How woke Disney has bowed to Chinese censors

How woke Disney has bowed to China by cutting episode from The Simpsons that joked about Tiananmen Square and editing Uyghur internment camps out of Mulan – but refused to cut gay kissing scene from Lightyear

  • Malaysia’s Film Censorship Board said it approved ‘Lightyear’ with parental guidance for those under 13 on the condition that scenes and dialogues ‘found to contain elements promoting the LGBT lifestyle’ were ‘cut and muted’ 
  • Disney has been slammed for their hypocritical support of gay rights while they bow to the country’s censorship requests
  • Authorities in the socialist country have been clamping down on dissent, with curbs on speech becoming a norm in the international business hub  
  • Ron DeSantis pointed out the studio’s willingness to bend to China’s will with their release of Mulan in 2020, which edited out Uyghur internment camps
  • Last November an episode of The Simpsons that featured a joke about Tiananmen Square disappeared from Disney+ in Hong Kong
  • 2016’s Dr.

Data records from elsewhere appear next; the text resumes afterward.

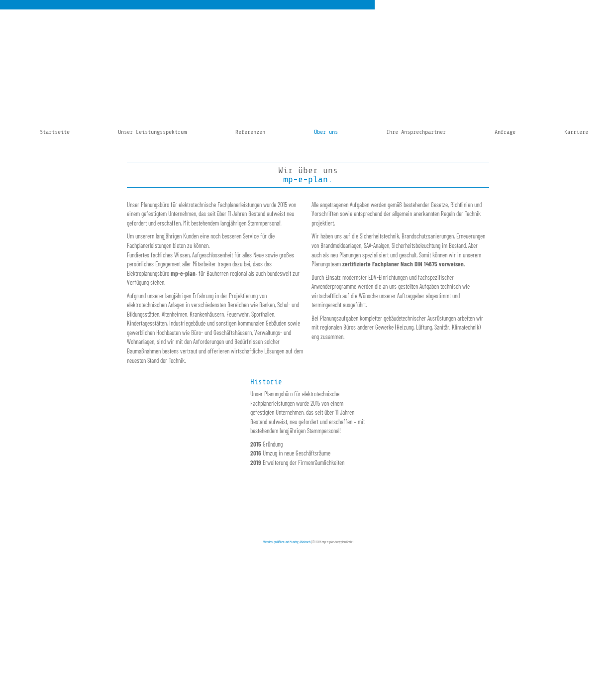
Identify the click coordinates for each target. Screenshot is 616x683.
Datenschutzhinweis (307, 511)
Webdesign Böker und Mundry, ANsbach (287, 542)
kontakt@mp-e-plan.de (228, 511)
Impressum (277, 511)
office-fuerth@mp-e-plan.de (465, 505)
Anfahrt (273, 499)
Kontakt (274, 505)
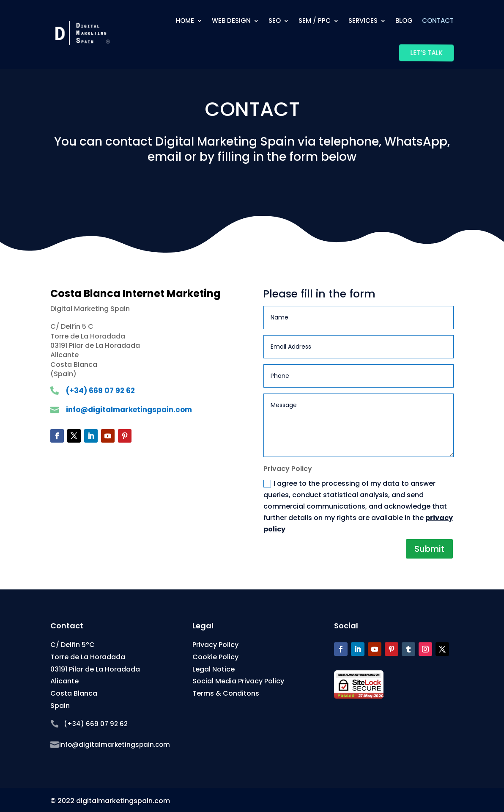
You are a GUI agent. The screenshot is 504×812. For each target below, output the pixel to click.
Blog (404, 20)
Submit (429, 549)
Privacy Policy (215, 644)
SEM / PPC (315, 20)
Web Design (231, 20)
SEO (274, 20)
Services (363, 20)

Strange was accused of whitewashing a major Tibetan character for fear of jeopardizing the film’s chances in China

Woke Disney has recently refused to cut gay kissing scene from their newest animated movie Lightyear despite bowing to Chinese censors multiple times over the last few years.

On Friday Malaysia’s Film Censorship Board said that it was Disney’s decision to ax the animated movie ‘Lightyear’ from the country’s theaters after refusing to cut scenes that ‘promote’ homosexuality.

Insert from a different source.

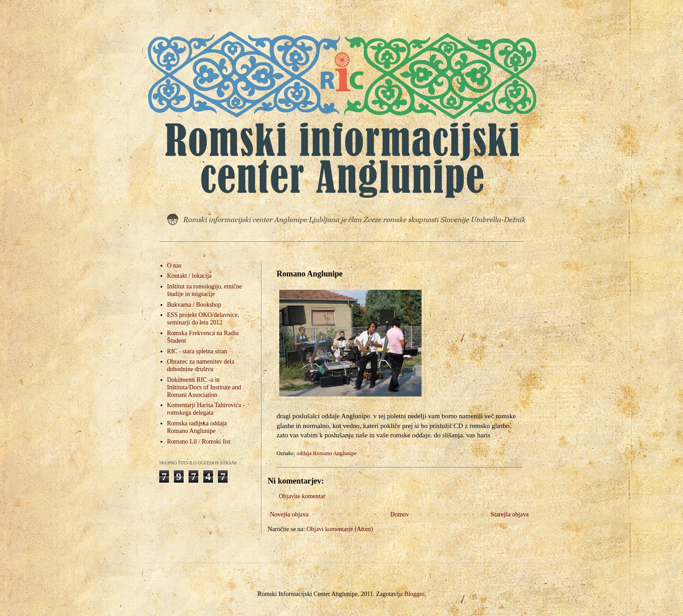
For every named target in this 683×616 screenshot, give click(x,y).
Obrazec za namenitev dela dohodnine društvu (201, 365)
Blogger (414, 594)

But Disney has been slammed for their hypocritical support of gay rights while they fail to condemn China’s genocide of the Uyghurs and bow to the country’s censorship requests.

Officially, the Communist Party only allows 34 foreign films per theatrical release each year — but a harsh crackdown in 2021 made it harder than ever to secure Chinese release for big US blockbusters.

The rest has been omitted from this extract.